◆ Aim ◆
Reproduce verbatim only the stretch of the records from the start through the line containing "pyautogui.click(x=204, y=124)".

Records from a data source
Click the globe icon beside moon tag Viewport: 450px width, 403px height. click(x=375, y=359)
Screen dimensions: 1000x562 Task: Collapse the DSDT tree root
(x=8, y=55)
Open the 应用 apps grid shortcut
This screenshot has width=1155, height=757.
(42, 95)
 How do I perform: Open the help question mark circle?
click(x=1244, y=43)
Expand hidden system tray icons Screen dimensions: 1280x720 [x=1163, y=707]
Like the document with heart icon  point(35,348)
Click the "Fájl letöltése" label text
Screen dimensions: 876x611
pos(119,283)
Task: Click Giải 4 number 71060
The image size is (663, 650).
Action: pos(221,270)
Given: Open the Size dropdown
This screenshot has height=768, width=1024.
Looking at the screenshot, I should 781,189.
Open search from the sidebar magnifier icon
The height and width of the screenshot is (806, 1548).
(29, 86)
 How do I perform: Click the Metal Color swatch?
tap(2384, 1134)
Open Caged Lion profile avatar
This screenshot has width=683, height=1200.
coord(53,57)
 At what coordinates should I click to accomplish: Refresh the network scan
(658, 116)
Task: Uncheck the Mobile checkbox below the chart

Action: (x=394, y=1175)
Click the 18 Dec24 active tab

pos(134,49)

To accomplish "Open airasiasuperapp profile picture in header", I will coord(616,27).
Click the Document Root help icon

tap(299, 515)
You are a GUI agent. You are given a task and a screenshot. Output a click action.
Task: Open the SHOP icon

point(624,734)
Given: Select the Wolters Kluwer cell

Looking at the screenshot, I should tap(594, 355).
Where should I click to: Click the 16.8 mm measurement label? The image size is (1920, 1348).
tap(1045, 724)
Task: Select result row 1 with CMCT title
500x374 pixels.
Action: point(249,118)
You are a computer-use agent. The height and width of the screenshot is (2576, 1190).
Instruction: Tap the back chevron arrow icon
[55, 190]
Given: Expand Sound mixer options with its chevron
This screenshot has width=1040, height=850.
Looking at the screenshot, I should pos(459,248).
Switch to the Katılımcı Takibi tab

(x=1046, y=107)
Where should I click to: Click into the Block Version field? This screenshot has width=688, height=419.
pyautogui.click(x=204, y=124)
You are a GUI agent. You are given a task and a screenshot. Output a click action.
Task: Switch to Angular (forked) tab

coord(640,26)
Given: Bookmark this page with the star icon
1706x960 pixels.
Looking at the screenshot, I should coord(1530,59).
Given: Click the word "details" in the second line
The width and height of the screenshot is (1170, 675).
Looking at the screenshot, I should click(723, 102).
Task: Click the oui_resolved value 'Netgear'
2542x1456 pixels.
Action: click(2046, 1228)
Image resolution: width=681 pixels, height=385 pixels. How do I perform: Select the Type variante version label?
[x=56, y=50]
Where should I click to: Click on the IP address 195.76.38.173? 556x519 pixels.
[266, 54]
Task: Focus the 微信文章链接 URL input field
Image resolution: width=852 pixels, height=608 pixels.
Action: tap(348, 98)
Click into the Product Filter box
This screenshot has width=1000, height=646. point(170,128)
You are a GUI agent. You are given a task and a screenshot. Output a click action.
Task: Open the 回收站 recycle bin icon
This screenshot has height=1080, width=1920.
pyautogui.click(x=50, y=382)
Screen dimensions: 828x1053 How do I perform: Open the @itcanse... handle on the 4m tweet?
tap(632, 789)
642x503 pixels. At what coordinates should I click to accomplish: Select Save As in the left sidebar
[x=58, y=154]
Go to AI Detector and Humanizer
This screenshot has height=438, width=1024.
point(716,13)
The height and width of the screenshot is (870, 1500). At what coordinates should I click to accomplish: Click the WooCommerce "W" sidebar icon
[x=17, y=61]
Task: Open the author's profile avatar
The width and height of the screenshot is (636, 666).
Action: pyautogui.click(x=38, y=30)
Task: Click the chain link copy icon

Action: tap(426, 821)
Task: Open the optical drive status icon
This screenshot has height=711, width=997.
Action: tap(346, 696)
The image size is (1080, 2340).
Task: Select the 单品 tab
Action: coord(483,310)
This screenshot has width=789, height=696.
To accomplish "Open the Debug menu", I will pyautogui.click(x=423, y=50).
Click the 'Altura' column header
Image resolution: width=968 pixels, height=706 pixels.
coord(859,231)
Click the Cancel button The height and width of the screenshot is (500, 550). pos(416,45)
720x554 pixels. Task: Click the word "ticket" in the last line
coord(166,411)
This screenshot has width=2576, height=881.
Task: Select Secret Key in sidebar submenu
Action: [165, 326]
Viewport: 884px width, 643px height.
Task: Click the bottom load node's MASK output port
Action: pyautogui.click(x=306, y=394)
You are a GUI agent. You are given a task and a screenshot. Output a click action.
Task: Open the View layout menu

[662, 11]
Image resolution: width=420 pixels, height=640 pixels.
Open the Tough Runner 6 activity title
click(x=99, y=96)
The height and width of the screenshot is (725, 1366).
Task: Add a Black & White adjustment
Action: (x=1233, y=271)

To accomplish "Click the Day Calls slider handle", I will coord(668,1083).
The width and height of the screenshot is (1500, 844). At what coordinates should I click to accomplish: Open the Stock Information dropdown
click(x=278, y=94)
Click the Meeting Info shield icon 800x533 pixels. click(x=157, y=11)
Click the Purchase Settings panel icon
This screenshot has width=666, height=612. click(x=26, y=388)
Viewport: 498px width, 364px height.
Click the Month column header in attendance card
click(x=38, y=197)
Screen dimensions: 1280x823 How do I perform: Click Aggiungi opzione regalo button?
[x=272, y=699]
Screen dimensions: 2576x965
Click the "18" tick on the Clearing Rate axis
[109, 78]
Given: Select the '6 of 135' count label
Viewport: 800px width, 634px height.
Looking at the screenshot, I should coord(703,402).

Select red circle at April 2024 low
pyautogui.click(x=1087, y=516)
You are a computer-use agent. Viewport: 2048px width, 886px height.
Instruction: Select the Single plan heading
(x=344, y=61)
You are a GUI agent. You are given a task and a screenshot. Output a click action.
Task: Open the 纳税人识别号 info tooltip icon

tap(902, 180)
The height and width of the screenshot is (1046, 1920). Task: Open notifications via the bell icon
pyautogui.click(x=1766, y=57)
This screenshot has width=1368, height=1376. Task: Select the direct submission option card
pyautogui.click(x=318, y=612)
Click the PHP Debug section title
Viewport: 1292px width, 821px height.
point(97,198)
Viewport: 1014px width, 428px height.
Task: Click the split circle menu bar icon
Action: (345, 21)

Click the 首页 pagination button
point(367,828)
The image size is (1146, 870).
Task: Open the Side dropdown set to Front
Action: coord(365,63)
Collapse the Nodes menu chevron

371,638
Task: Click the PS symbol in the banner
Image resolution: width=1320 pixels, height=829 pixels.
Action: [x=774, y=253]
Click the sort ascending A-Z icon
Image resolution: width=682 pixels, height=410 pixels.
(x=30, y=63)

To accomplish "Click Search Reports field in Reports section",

◆ Result of the exercise ◆
Click the globe icon beside moon tag Viewport: 450px width, 403px height. click(x=375, y=359)
Screen dimensions: 1000x562 Task: Collapse the DSDT tree root
(x=8, y=55)
Open the 应用 apps grid shortcut
This screenshot has width=1155, height=757.
(42, 95)
 How do I perform: Open the help question mark circle?
click(x=1244, y=43)
Expand hidden system tray icons Screen dimensions: 1280x720 [x=1163, y=707]
Like the document with heart icon  point(35,348)
Click the "Fájl letöltése" label text
Screen dimensions: 876x611
pos(119,283)
Task: Click Giải 4 number 71060
The image size is (663, 650).
Action: pos(221,270)
Given: Open the Size dropdown
This screenshot has height=768, width=1024.
Looking at the screenshot, I should 781,189.
Open search from the sidebar magnifier icon
The height and width of the screenshot is (806, 1548).
(29, 86)
 How do I perform: Click the Metal Color swatch?
tap(2384, 1134)
Open Caged Lion profile avatar
This screenshot has width=683, height=1200.
coord(53,57)
 At what coordinates should I click to accomplish: Refresh the network scan
(658, 116)
Task: Uncheck the Mobile checkbox below the chart

Action: (x=394, y=1175)
Click the 18 Dec24 active tab

pos(134,49)

To accomplish "Open airasiasuperapp profile picture in header", I will coord(616,27).
Click the Document Root help icon

tap(299, 515)
You are a GUI agent. You are given a task and a screenshot. Output a click action.
Task: Open the SHOP icon

point(624,734)
Given: Select the Wolters Kluwer cell

Looking at the screenshot, I should tap(594, 355).
Where should I click to: Click the 16.8 mm measurement label? The image size is (1920, 1348).
tap(1045, 724)
Task: Select result row 1 with CMCT title
500x374 pixels.
Action: point(249,118)
You are a computer-use agent. The height and width of the screenshot is (2576, 1190).
Instruction: Tap the back chevron arrow icon
[55, 190]
Given: Expand Sound mixer options with its chevron
This screenshot has width=1040, height=850.
Looking at the screenshot, I should pos(459,248).
Switch to the Katılımcı Takibi tab

(x=1046, y=107)
Where should I click to: Click into the Block Version field? This screenshot has width=688, height=419.
pyautogui.click(x=204, y=124)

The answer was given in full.